Whatever precedes the line containing "Go back to the Dashboard link" is not copied; that line and every line after it through the final one below are copied exactly, except pictures.

------------------------------------------------------------

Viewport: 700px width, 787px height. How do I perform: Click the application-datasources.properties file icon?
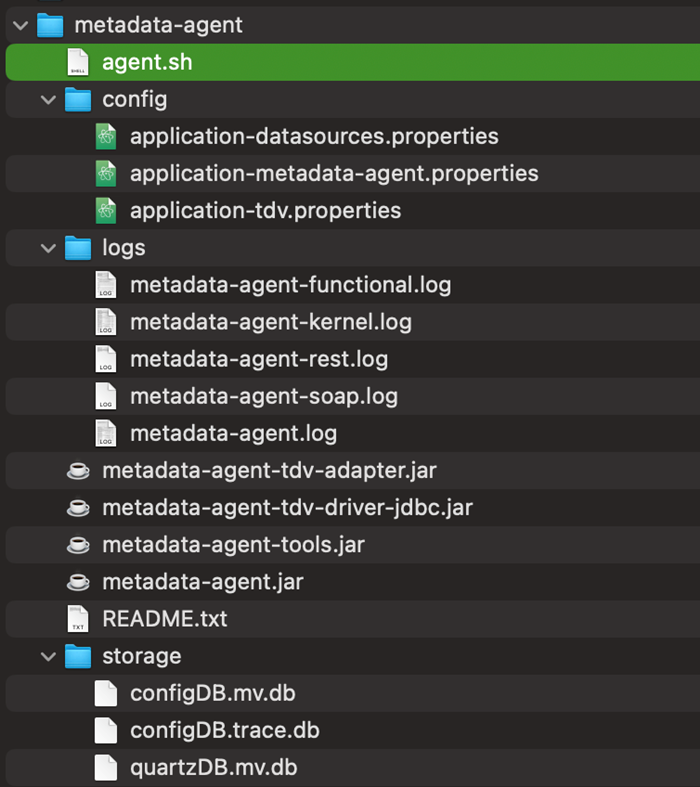[x=106, y=137]
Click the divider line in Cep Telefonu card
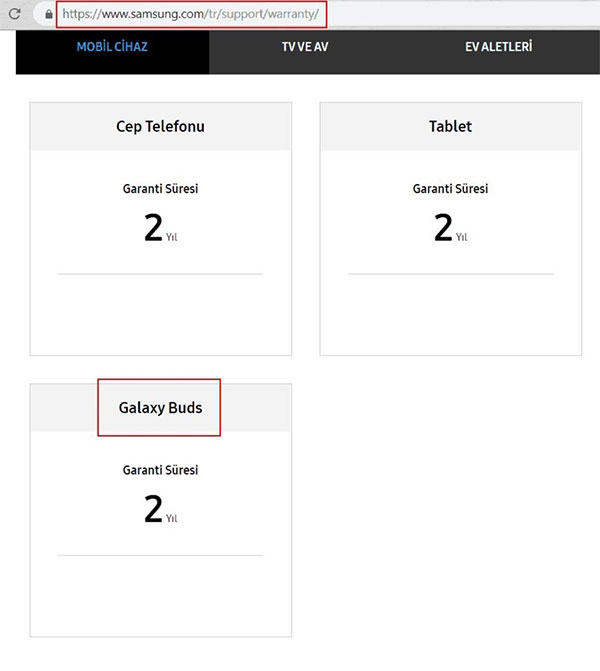 click(160, 274)
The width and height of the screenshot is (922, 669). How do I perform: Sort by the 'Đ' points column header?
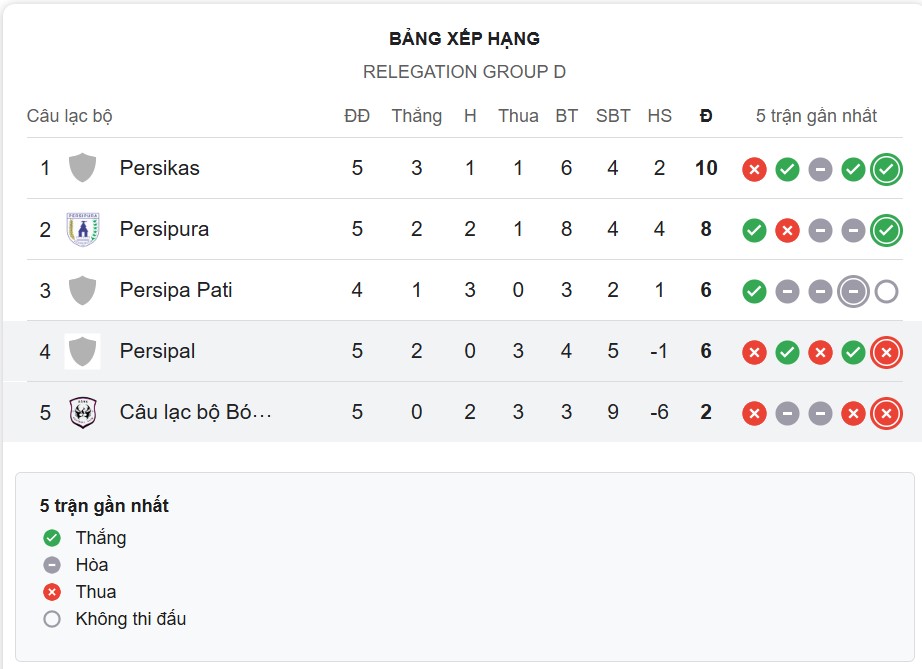[x=705, y=116]
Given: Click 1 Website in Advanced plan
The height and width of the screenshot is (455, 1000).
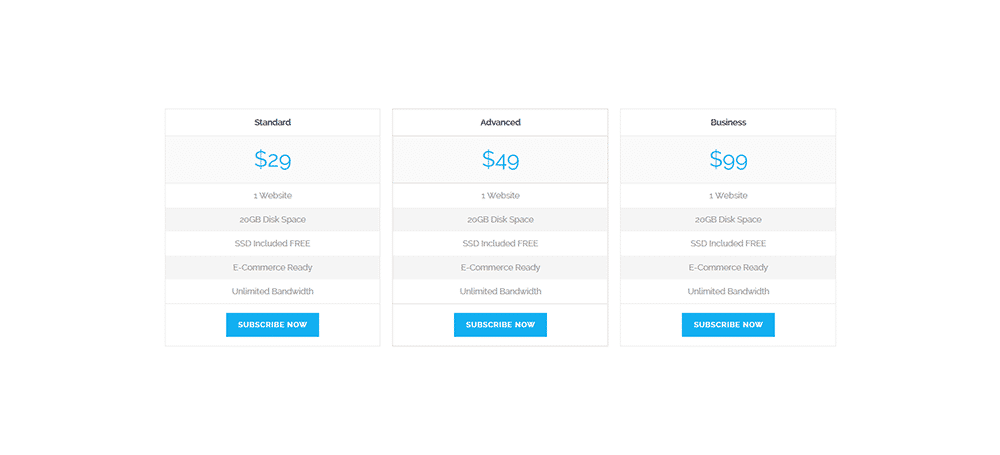Looking at the screenshot, I should tap(500, 195).
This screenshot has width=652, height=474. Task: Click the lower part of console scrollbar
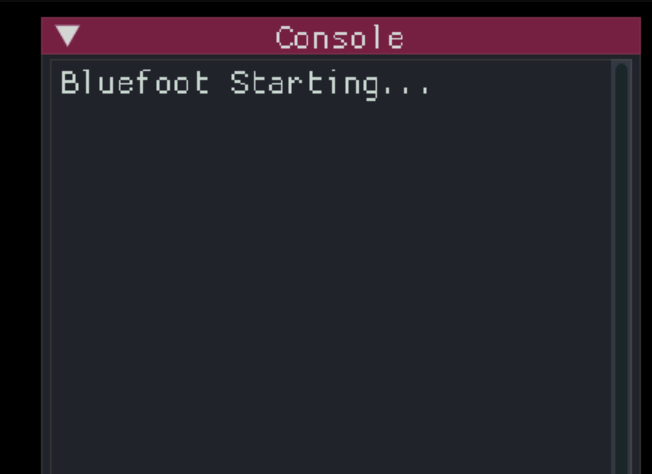click(x=621, y=420)
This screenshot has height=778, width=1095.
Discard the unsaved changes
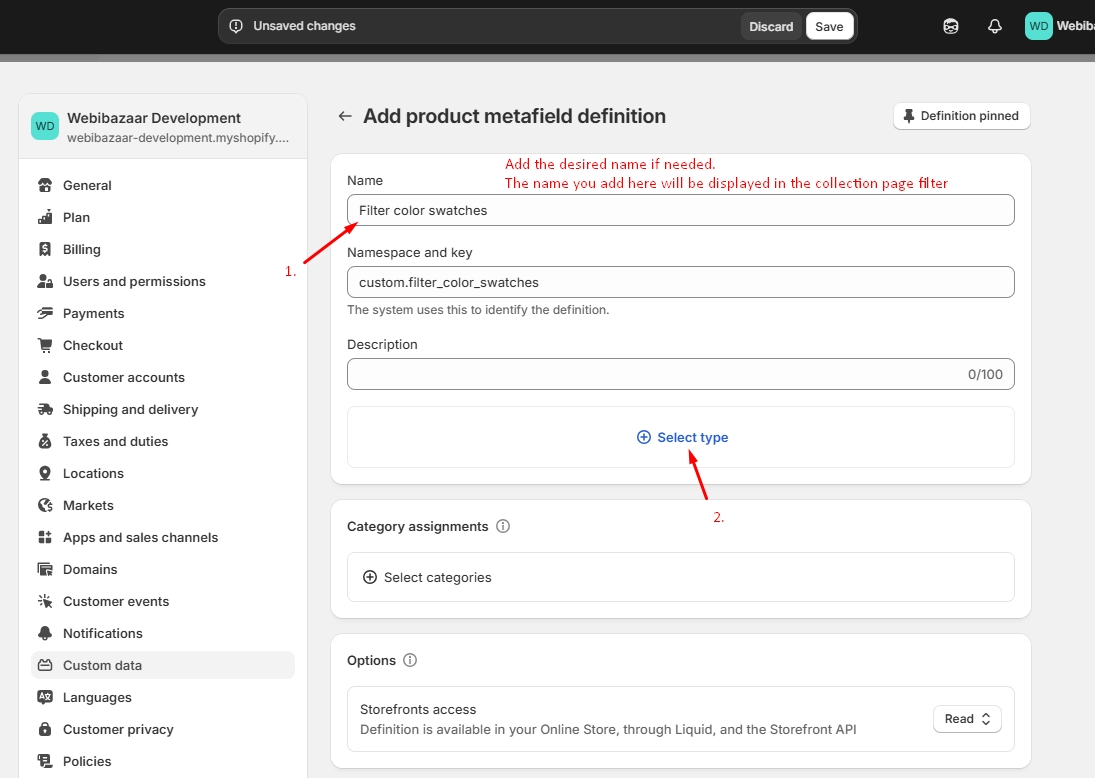pyautogui.click(x=771, y=27)
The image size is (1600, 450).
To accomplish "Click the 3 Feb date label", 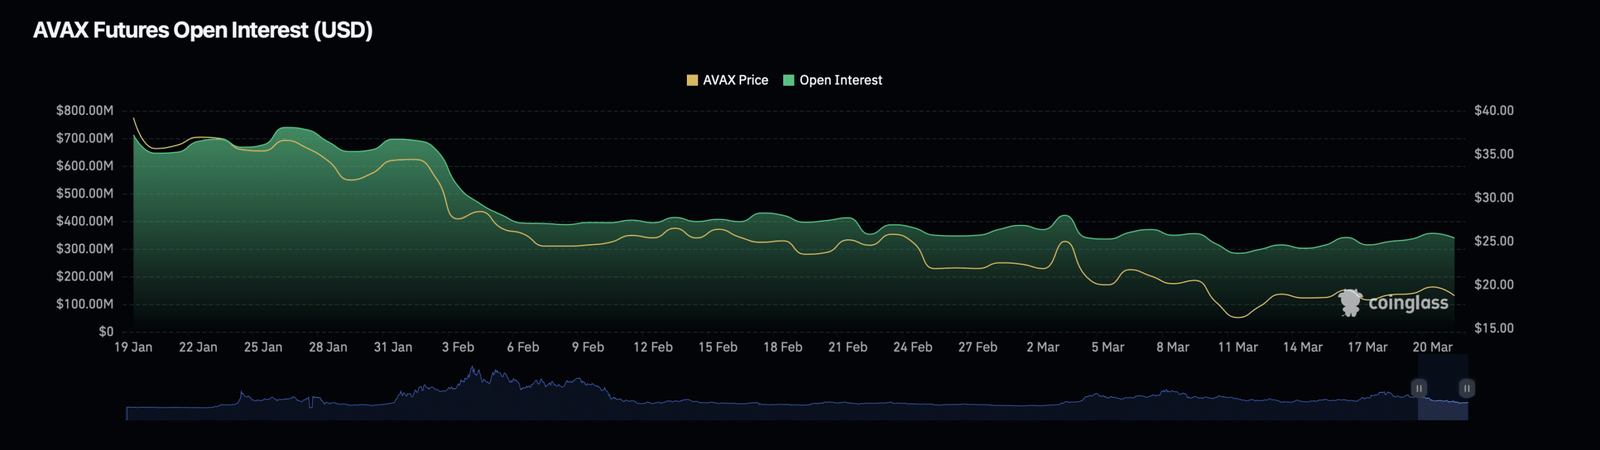I will click(x=458, y=347).
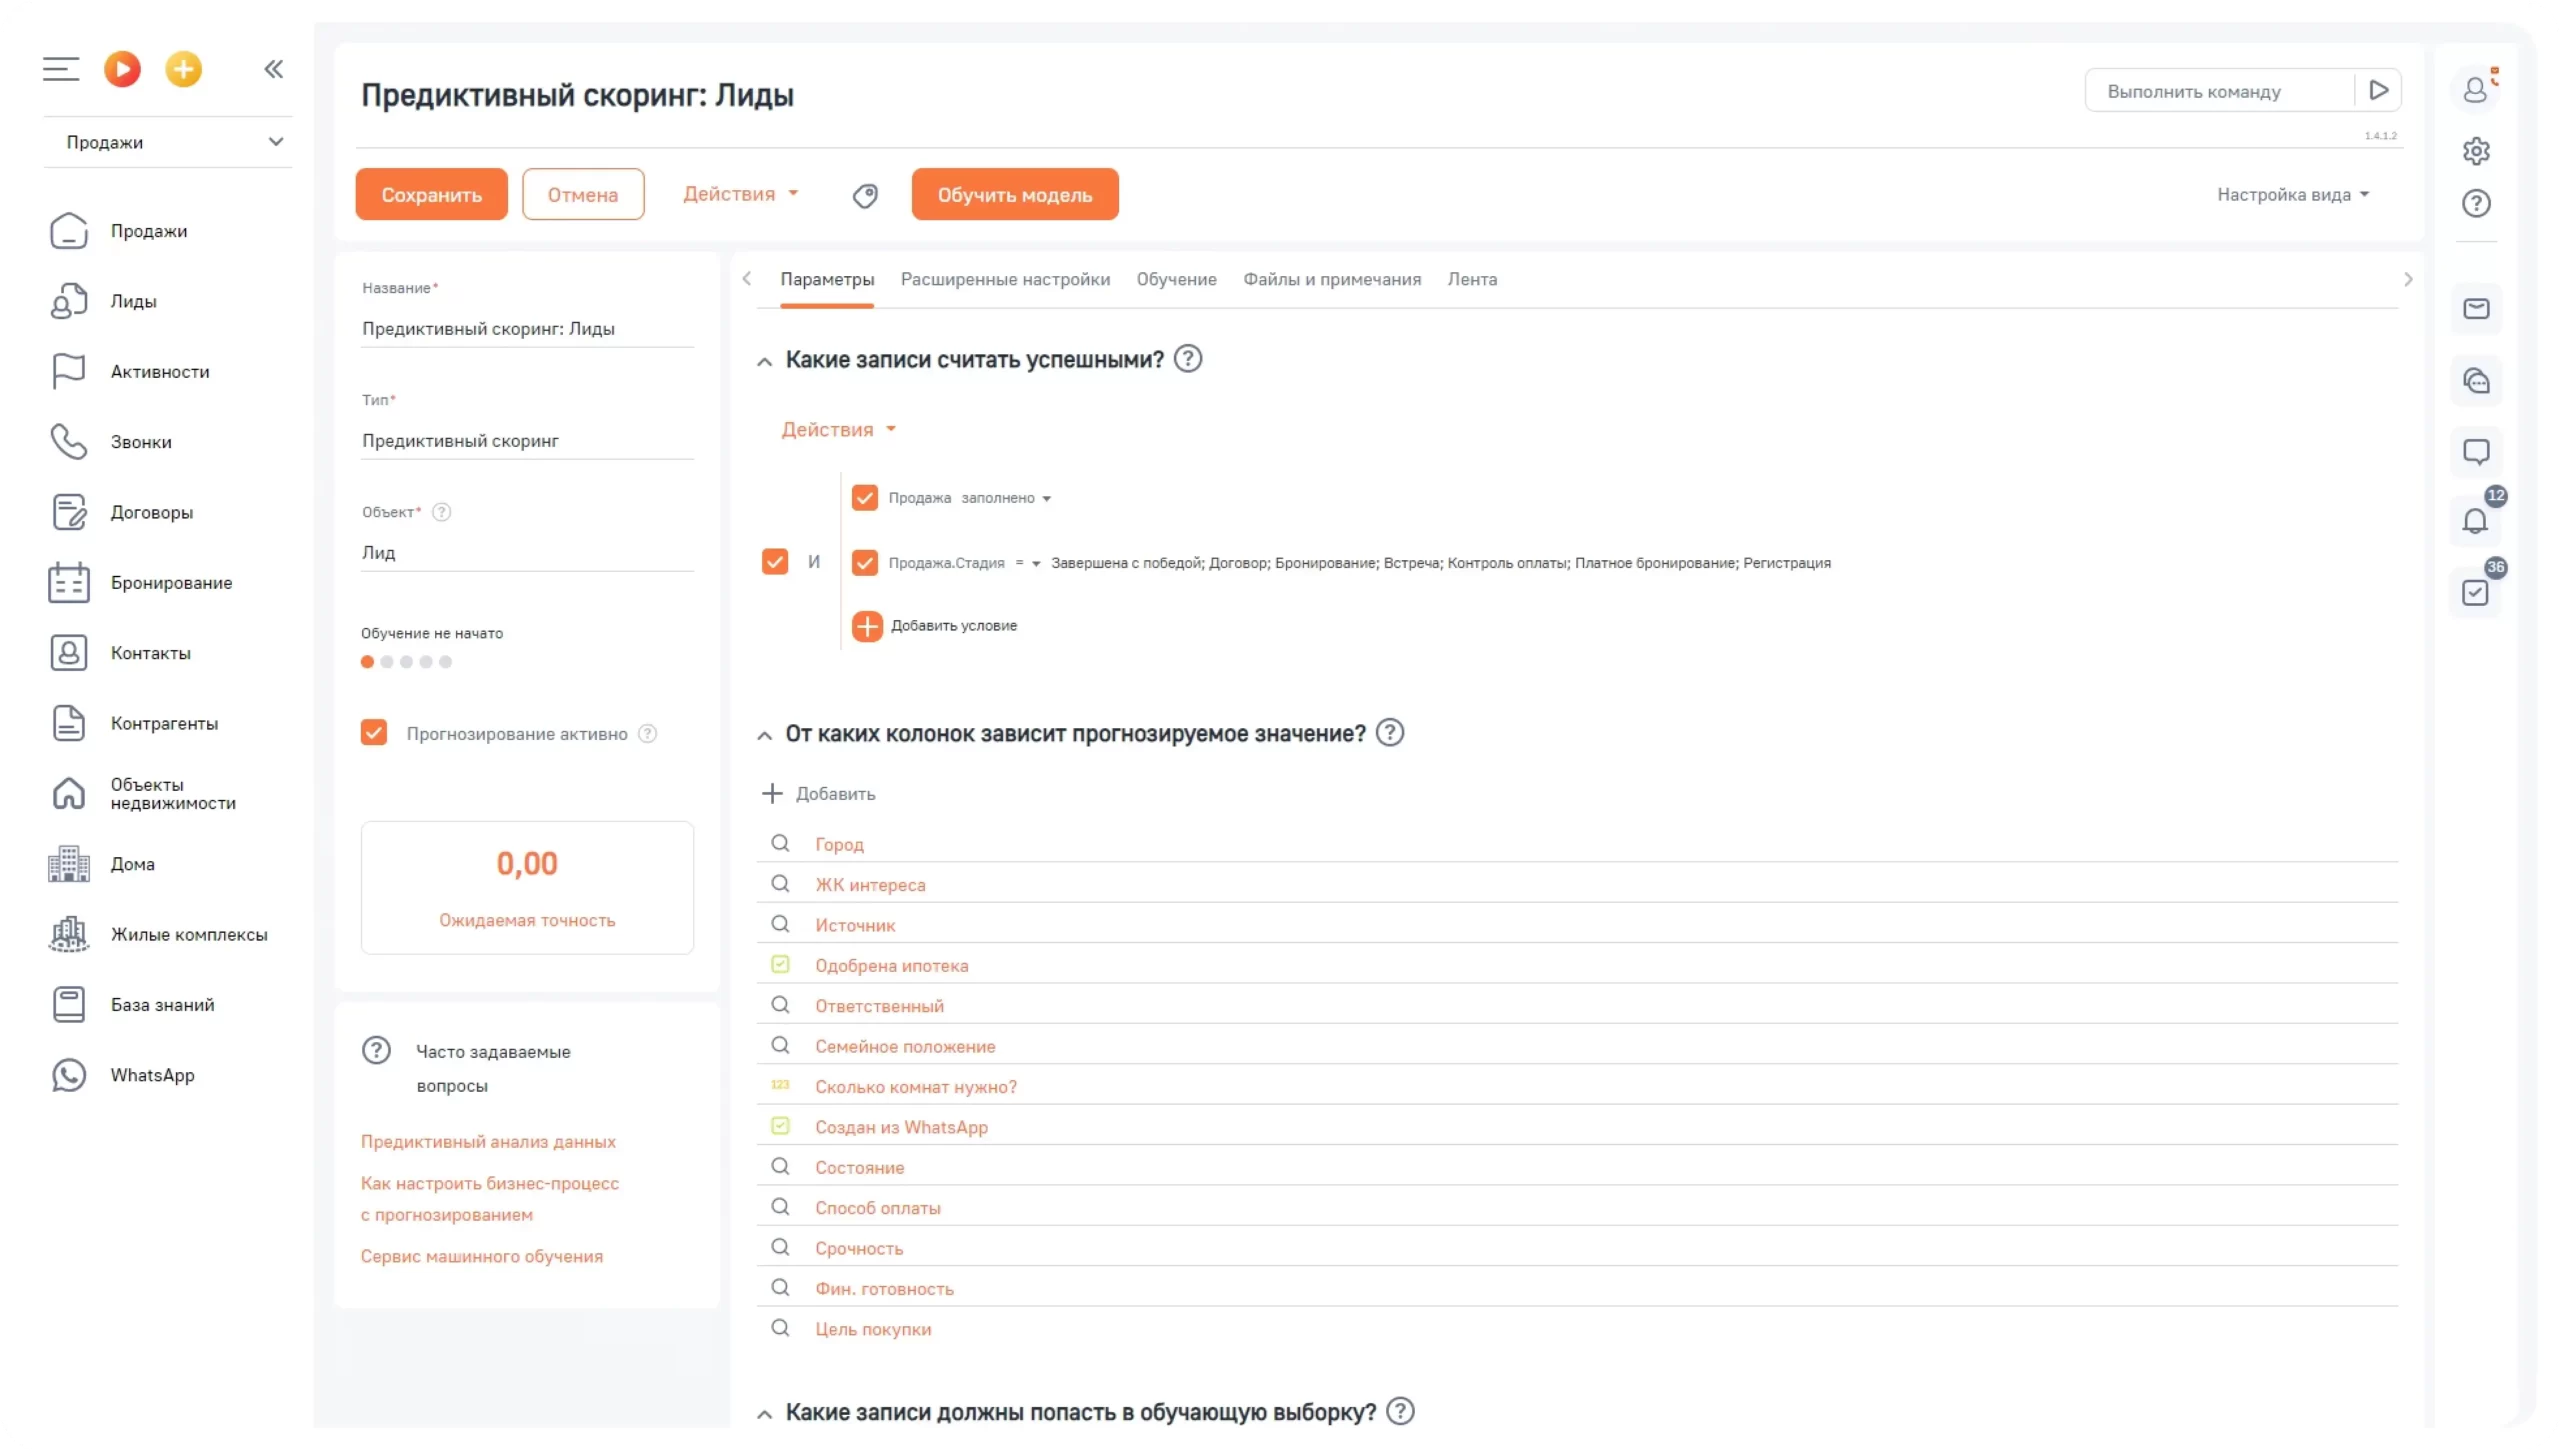
Task: Open the email envelope icon in right panel
Action: (2475, 309)
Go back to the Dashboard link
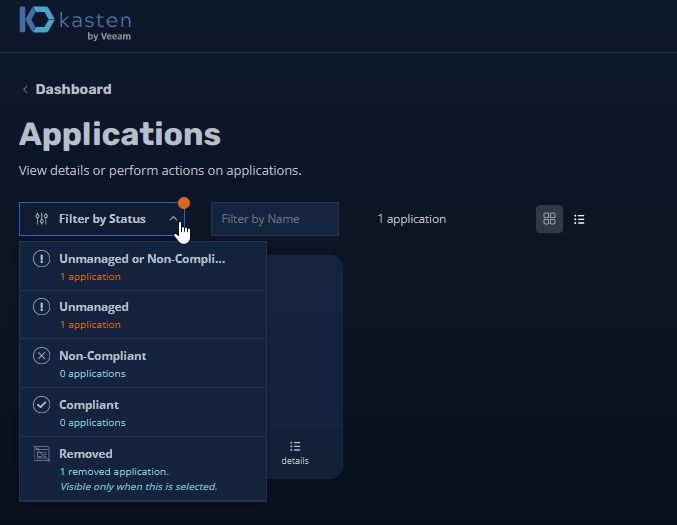The width and height of the screenshot is (677, 525). tap(73, 89)
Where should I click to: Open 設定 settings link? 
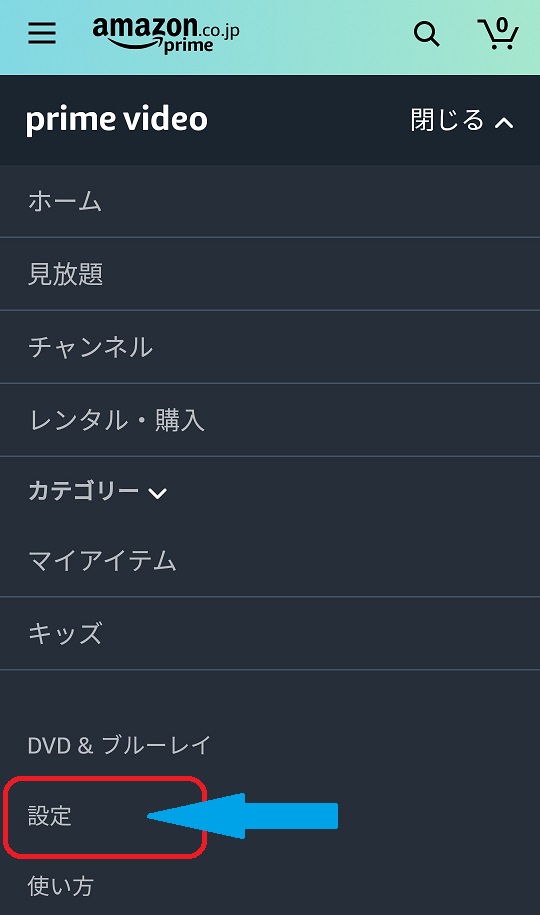tap(50, 816)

------------------------------------------------------------

**Answer to the problem**
Go back to the Dashboard link
The width and height of the screenshot is (677, 525). tap(73, 89)
Where should I click to: Open 設定 settings link? 
tap(50, 816)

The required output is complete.